YOUR OBJECTIVE:
Every record must appear in your copy exactly as written, with no pictures.

· · ·

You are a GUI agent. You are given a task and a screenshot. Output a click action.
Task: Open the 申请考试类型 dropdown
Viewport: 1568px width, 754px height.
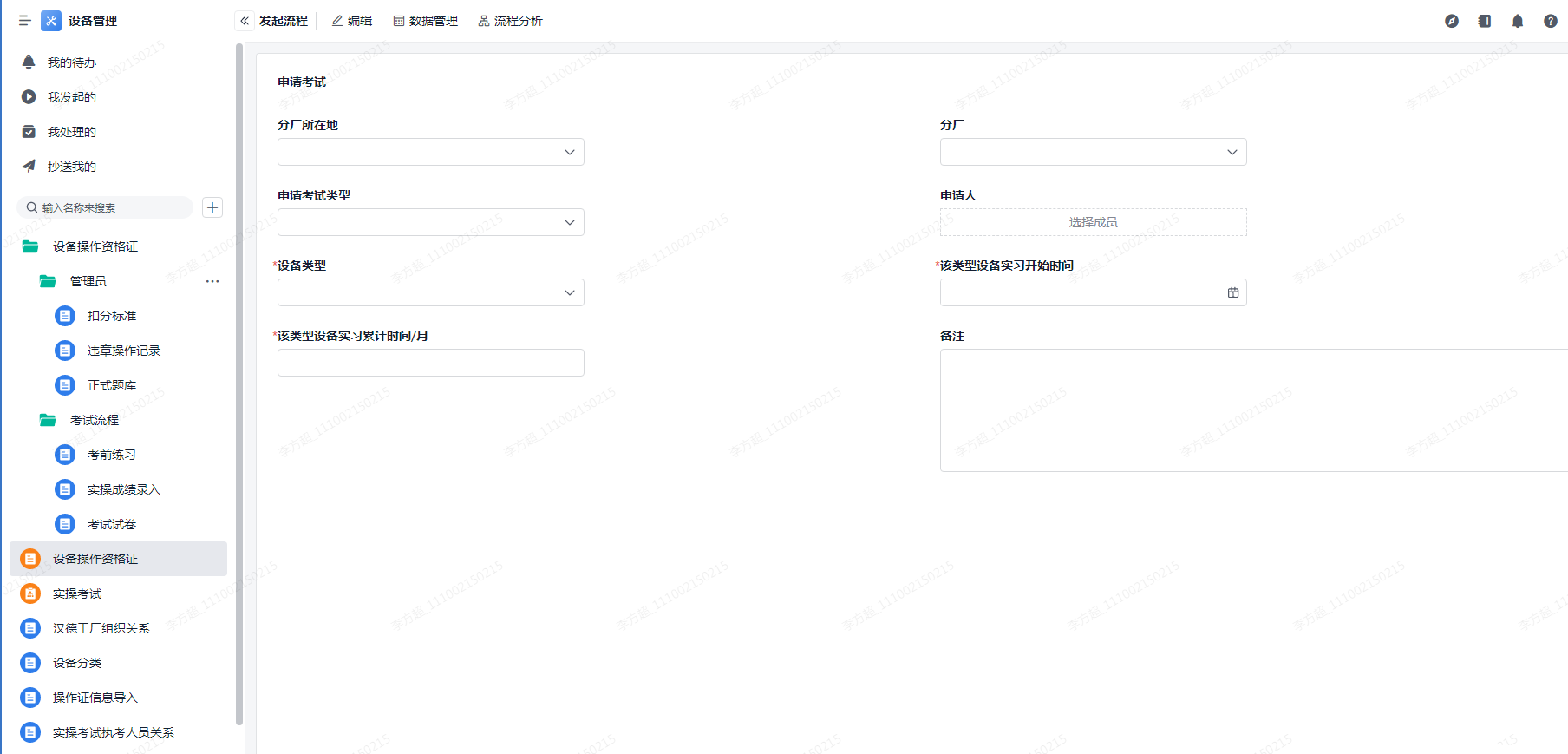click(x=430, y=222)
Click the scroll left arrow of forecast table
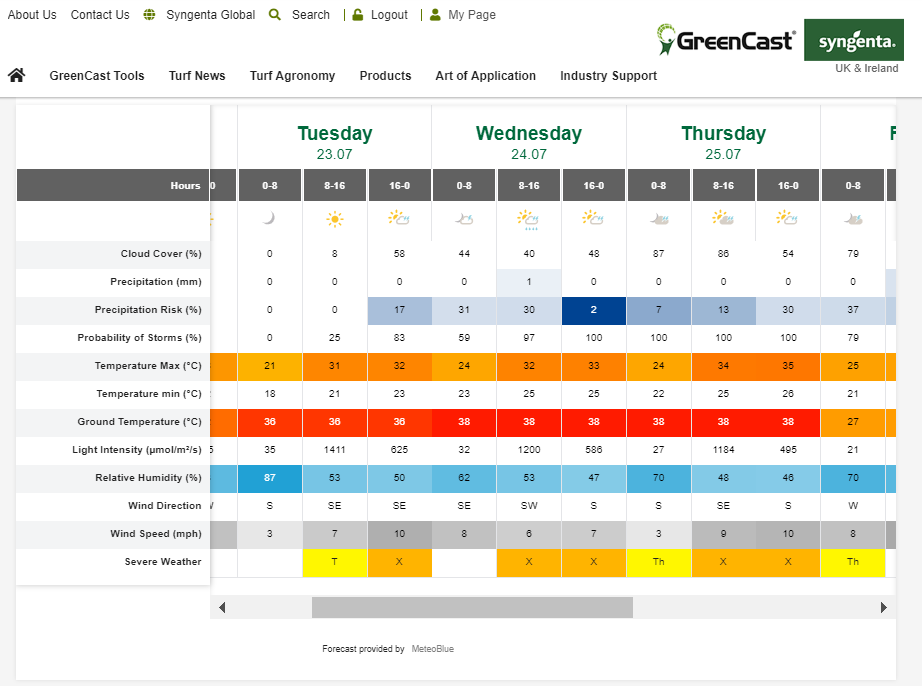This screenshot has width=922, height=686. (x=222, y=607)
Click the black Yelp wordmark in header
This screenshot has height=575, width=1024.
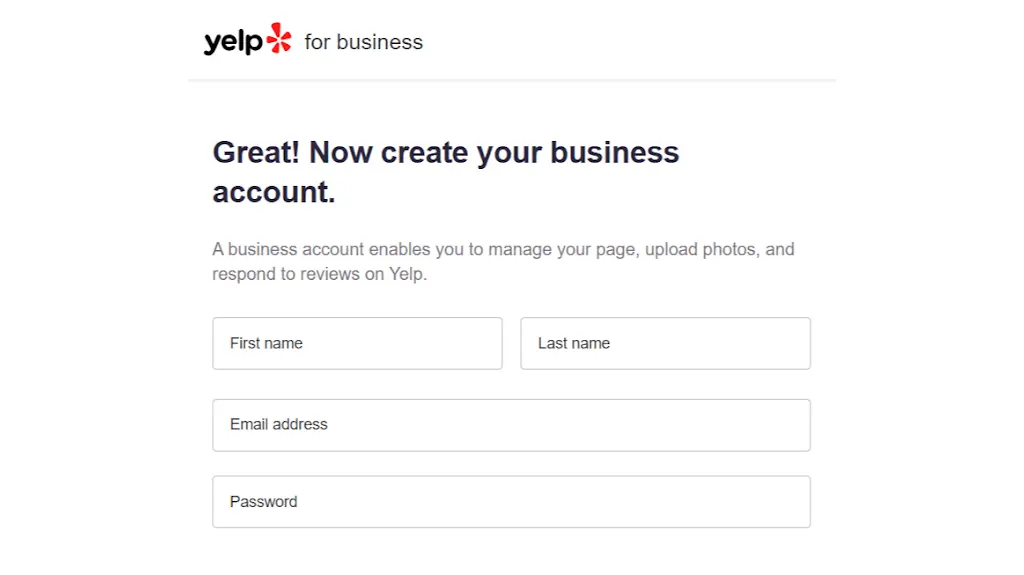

· · ·

YOUR RESPONSE:
You are a GUI agent. You are given a task and a screenshot. Output a click action.
Task: Open the 申请考试类型 dropdown
Viewport: 1568px width, 754px height.
click(x=430, y=222)
Click the scroll left arrow of forecast table
This screenshot has width=922, height=686. (x=222, y=607)
Click the black Yelp wordmark in header
This screenshot has height=575, width=1024.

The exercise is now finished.